Scientists have found evidence of a meteor impact in Antarctica that they believe caused the biggest mass extinction in Earth's history and led to the rise of the dinosaurs. The 300-mile-wide crater lies more than a mile beneath the East Antarctic Ice Sheet and the gravity measurements that reveal its existence suggest that it could date back about 250 million years - the time of the Permian-Triassic extinction, when almost all animal life on Earth died out.

Located in the Wilkes Land region of East Antarctica, it's possible that it could also have begun the breakup of the Gondwana supercontinent, by creating the tectonic rift that pushed Australia northward.

The new crater is more than twice the size of the Chicxulub crater in the Yucatan peninsula, which marks the impact that many believe ultimately killed off the dinosaurs 65 million years ago.
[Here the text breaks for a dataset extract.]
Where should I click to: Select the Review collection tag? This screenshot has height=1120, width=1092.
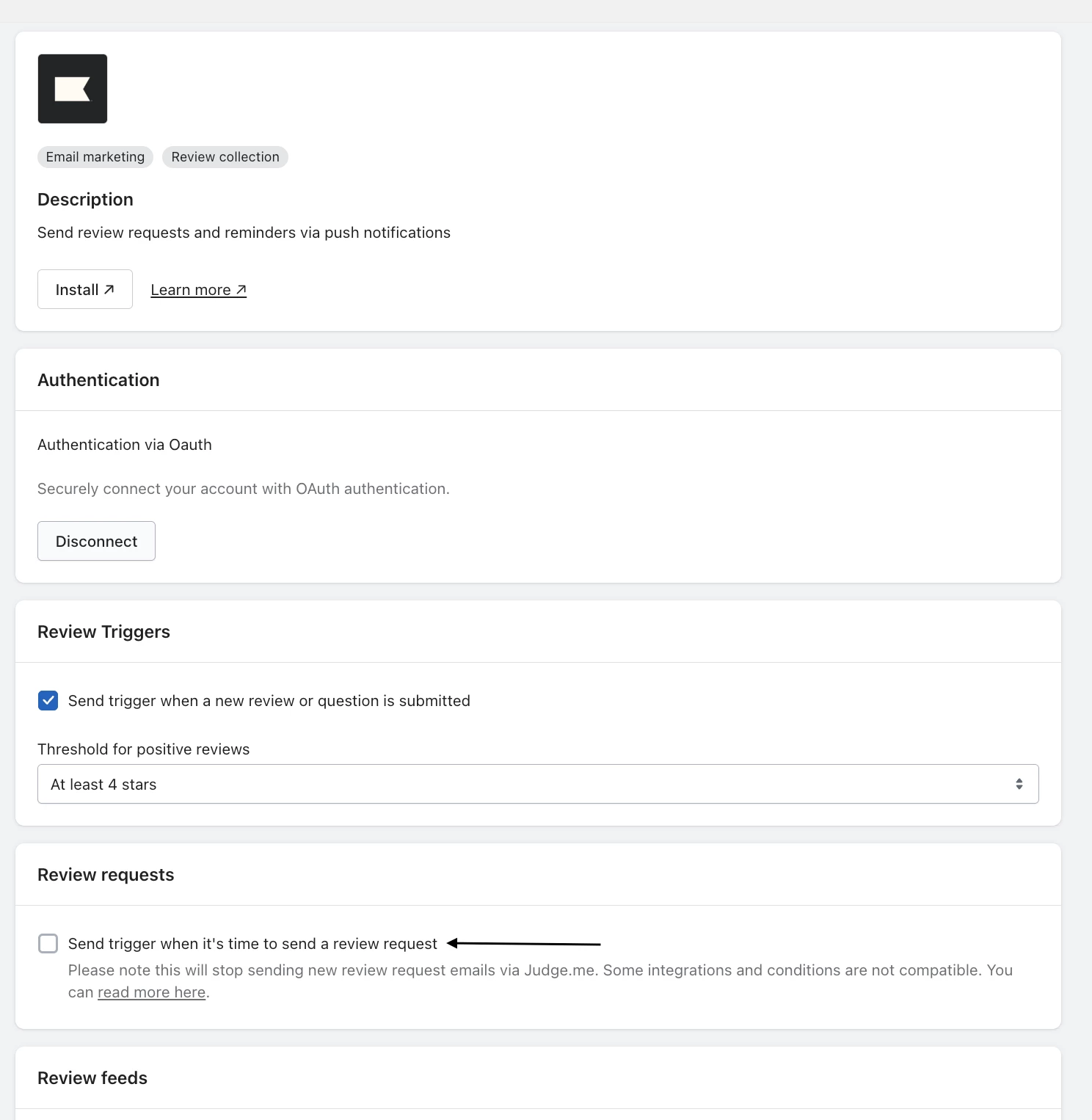(x=225, y=157)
The Chicxulub meteor is thought to have been 6 miles wide, while the Wilkes Land meteor could have been up to four or five times wider. "This Wilkes Land impact is much bigger than the impact that killed the dinosaurs, and probably would have caused catastrophic damage at the time," said Ralph von Frese, a professor of geological sciences at Ohio State University. Von Frese reported on his findings at the American Geophysical Union Joint Assembly meeting in Baltimore.

Von Frese's team used gravity fluctuations to peer beneath Antarctica's icy surface and locate a 200-mile-wide plug of mantle material - a mass concentration, or "mascon" in geological lingo - that had risen up into the Earth's crust. Mascons are the planetary equivalent of a bump on the head. They form where large objects slam into a planet's surface. Upon impact, the denser mantle layer bounces up into the overlying crust, which holds it in place beneath the crater.
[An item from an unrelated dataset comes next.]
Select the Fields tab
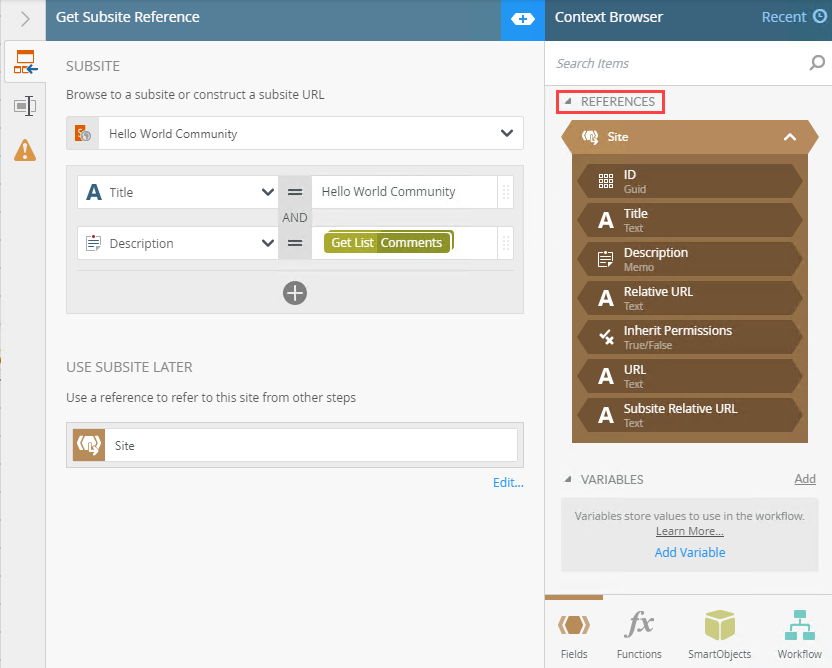Viewport: 832px width, 668px height. pos(574,634)
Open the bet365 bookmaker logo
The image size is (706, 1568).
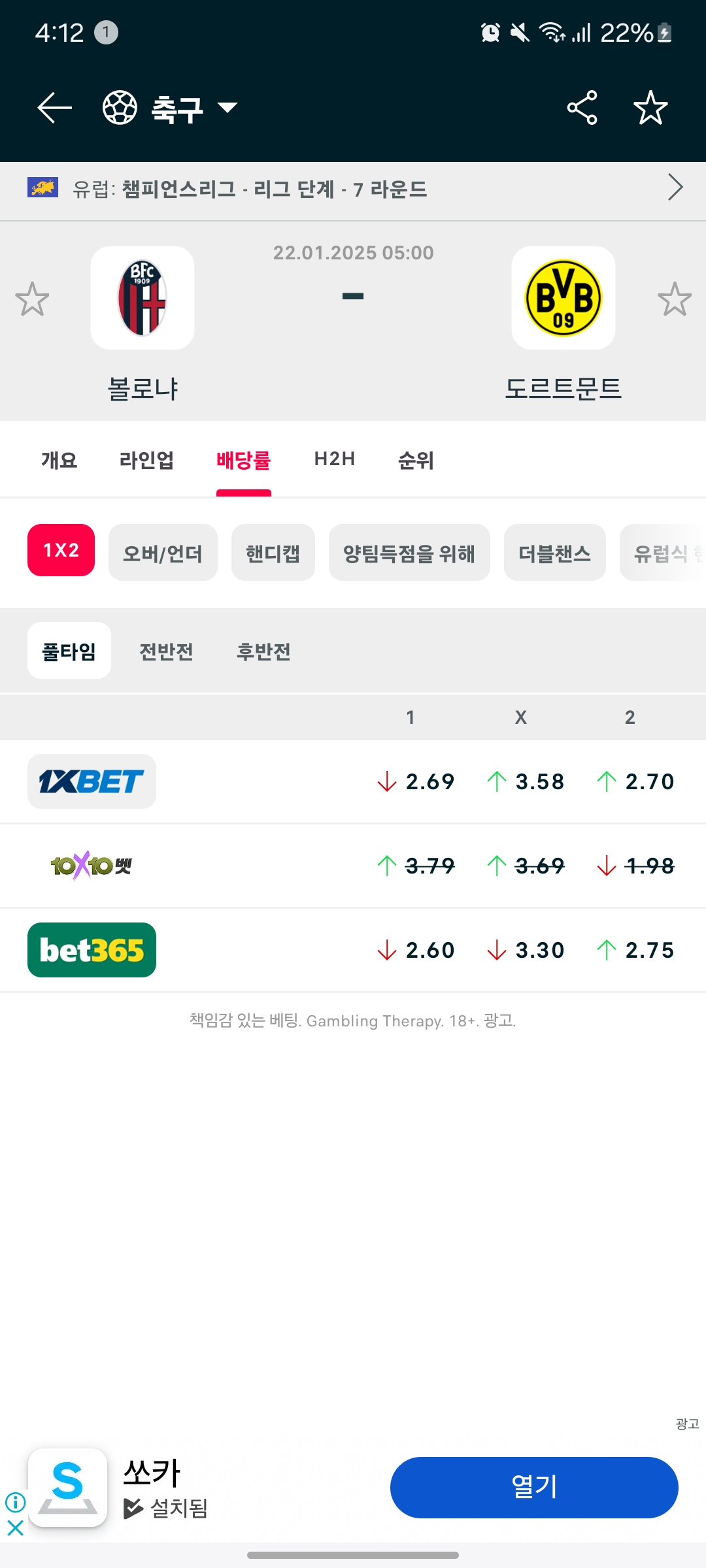coord(92,950)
"If I saw this same mascon signal on the moon, I'd expect to see a crater around it," said Von Frese. "And when we looked at the ice-probing airborne radar, there it was. There are at least 20 impact craters this size or larger on the moon, so it is not surprising to find one here," he continued. "The active geology of the Earth likely scrubbed its surface clean of many more."
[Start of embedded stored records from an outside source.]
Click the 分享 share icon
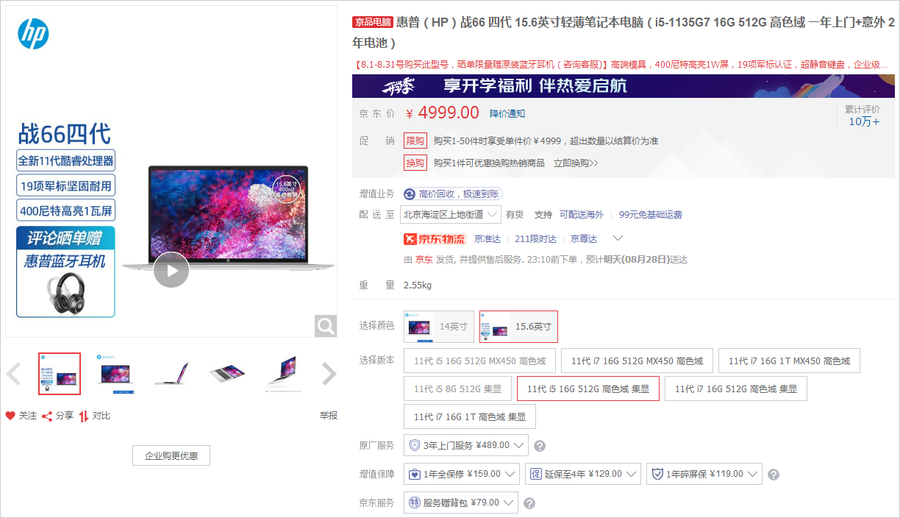This screenshot has height=518, width=900. (x=47, y=415)
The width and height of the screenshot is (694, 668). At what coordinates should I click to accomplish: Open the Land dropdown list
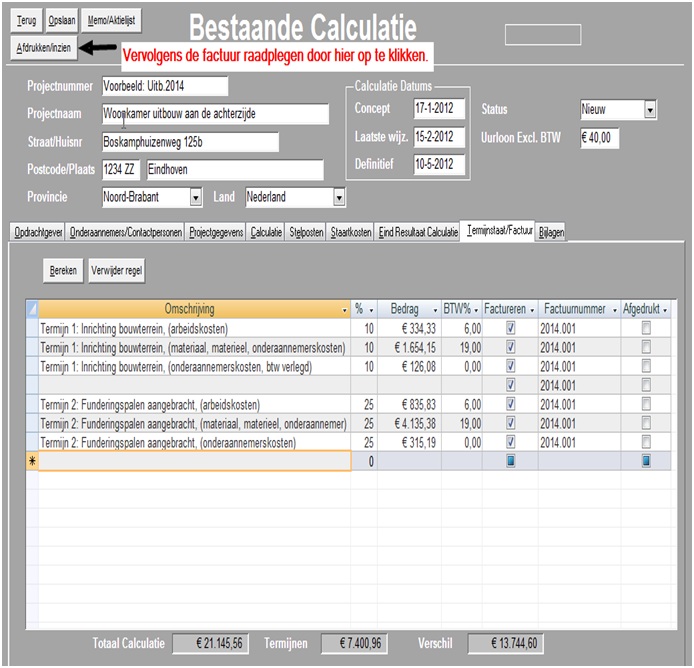pos(339,198)
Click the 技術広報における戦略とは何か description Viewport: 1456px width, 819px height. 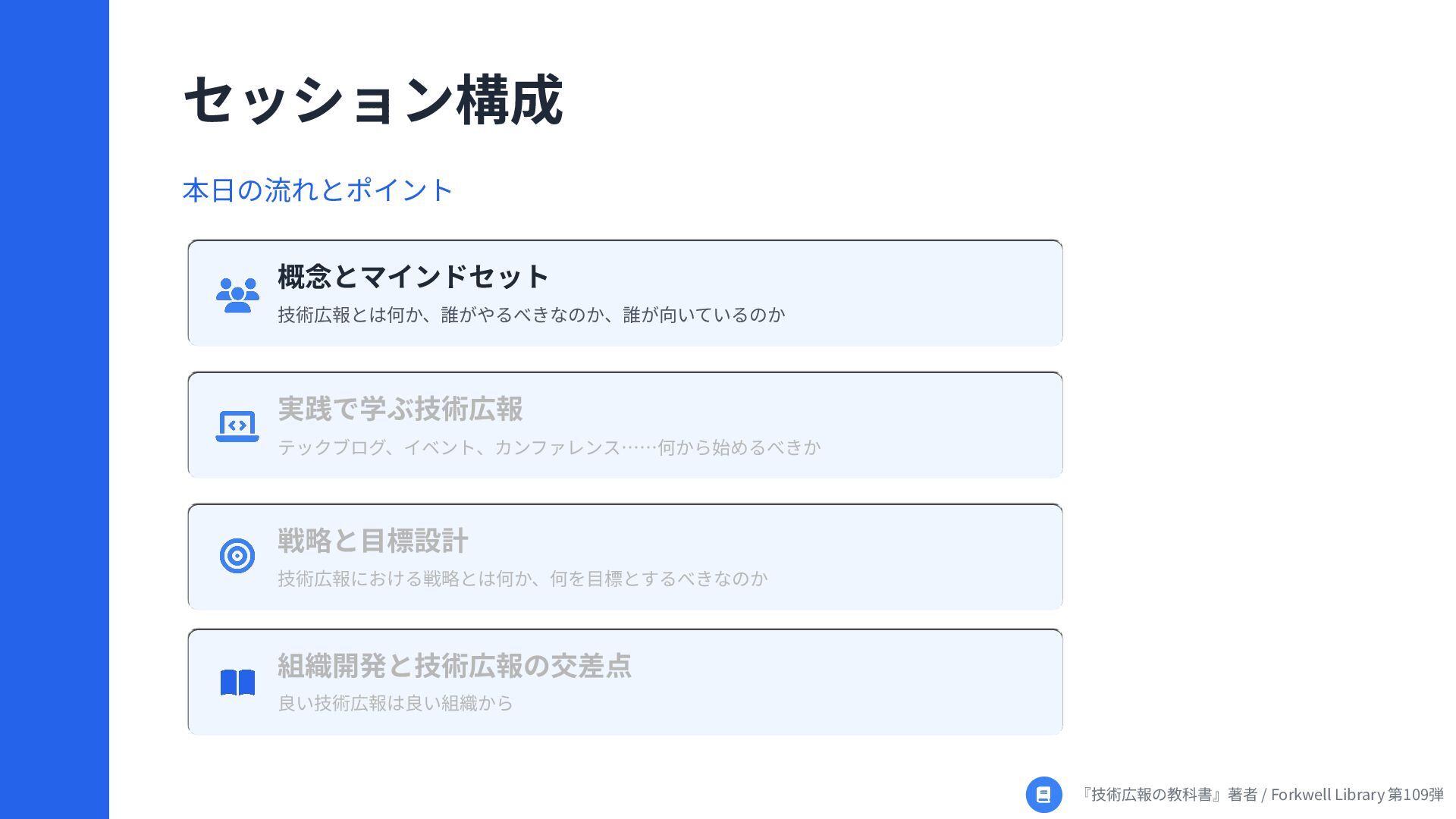[522, 579]
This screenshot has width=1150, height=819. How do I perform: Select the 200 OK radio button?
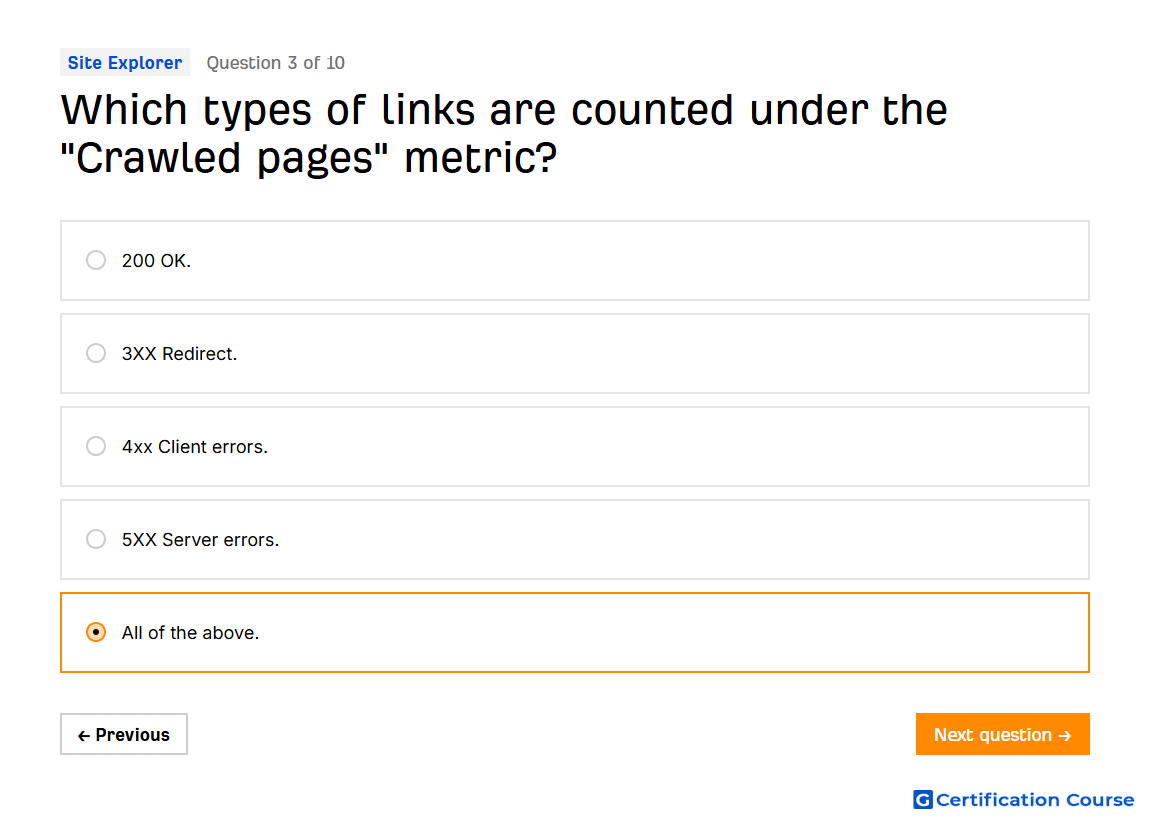(x=96, y=260)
"On the moon, you can look at craters, and the mascons are still there," von Frese said. "But on Earth, it's unusual to find mascons, because the planet is geologically active. The interior eventually recovers and the mascon goes away." He cited the very large and much older Vredefort crater in South Africa that must have once had a mascon, but no evidence of it can be seen now. "Based on what we know about the geologic history of the region, this Wilkes Land mascon formed recently by geologic standards - probably about 250 million years ago," he said. "In another half a billion years, the Wilkes Land mascon will probably disappear, too."

Von Frese said that the immediate effects of the impact would have devastated life on Earth. "All the environmental changes that would have resulted from the impact would have created a highly caustic environment that was really hard to endure. So it makes sense that a lot of life went extinct at that time."